Volleyball information
- Position: Middle blocker

Career
| Years | Teams |
| 1996–1999 1999–2000 2000–2005 2005–2007 2007–2008 2008–2009 2009–2013 | VC Dynamo Luhansk Dorozhnyk-SKA Odesa VC Lokomotyv Kharkiv Portol Son Amar Palma VC Lokomotyv Kharkiv VC Dynamo Moscow VC Tyumen |

National team
| 2001–2009 | Ukraine |

= Volodymyr Titarenko =

Ukrainian volleyball player

Volodymyr (Vladimir) Titarenko (born 4 May 1978) is a Ukrainian volleyball player and member of Ukraine men's national volleyball team in 2001–2009.

== Career ==
Volodymyr Titarenko started his career in the Ukrainian Volleyball Superleague in 1996. He played for VC Dynamo Luhansk for four seasons. With this team he became Vice-champion of Ukraine.

The next season (1999–2000) Titarenko played for Dorozhnyk-SKA Odesa and had Vice-champion status for the second time.

In 2000 he signed a contract with VC Lokomotyv Kharkiv. In 2004 he won the CEV Top Teams Cup.

In Spain Volodymyr Titarenko was playing in Superliga for Portol Son Amar Palma for two years. At that time he won the Superliga, Supercopa, Copa del Rey and became Vice-champion of CEV Top Teams Cup.

After playing in the Spanish league he returned to Lokomotyv Kharkiv and won Ukrainian Volleyball Cup in season 2007-08

Titarenko has been playing in Russian Volleyball Super League: VC Dynamo Moscow and VC Tyumen since 2008. In 2009 he was selected to theAll-Star Team of Russian Volleyball Super League. He continued his career as a professional volleyball player until 2013.

Volodymyr Titarenko currently lives in Texas, USA and works as a volleyball coach.

== National team ==
He debuted with the Ukraine men's national volleyball team in 2001. He was a participant of the European Volleyball Championship 2005.

With Ukraine national under-19 team Volodymyr Titarenko participated in:
- 1995 — Youth European Volleyball Championship (Qualification)
- 1996 — Youth European Volleyball Championship (5th place)

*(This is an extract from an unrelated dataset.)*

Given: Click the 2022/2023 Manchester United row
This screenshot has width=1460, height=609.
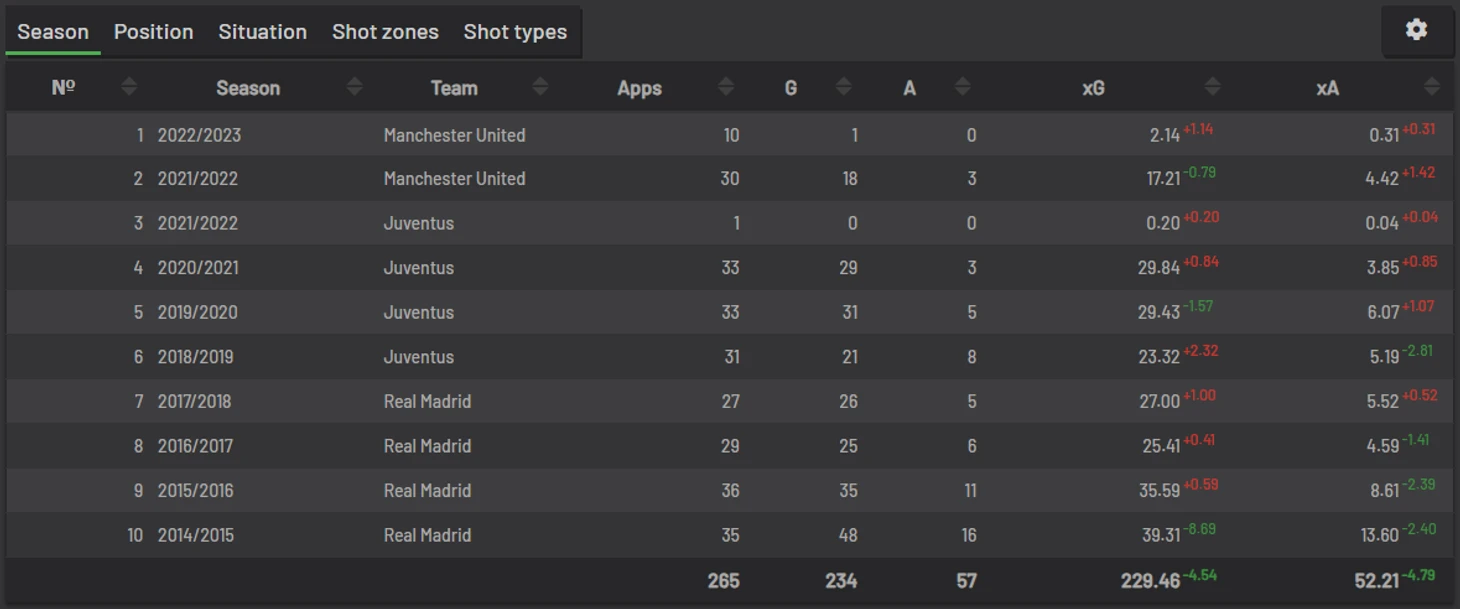Looking at the screenshot, I should click(x=730, y=134).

With Ukraine national under-21 team Volodymyr Titarenko participated in:
- 1997 — Junior European Volleyball Championship (Qualification)
- 1998 — Junior European Volleyball Championship (11th place)

With Ukraine national volleyball team Volodymyr Titarenko participated:
- 2001 — European Volleyball Championship (Qualification)
- 2003 — European Volleyball Championship (Qualification)
- 2004 — Olympic volleyball tournament (Qualification)
- 2005 — European Volleyball Championship (Qualification)
- 2005 — European Volleyball Championship (12th place)
- 2006 — FIVB Volleyball Men's World Championship (Qualification)
- 2009 — European Volleyball Championship (Qualification)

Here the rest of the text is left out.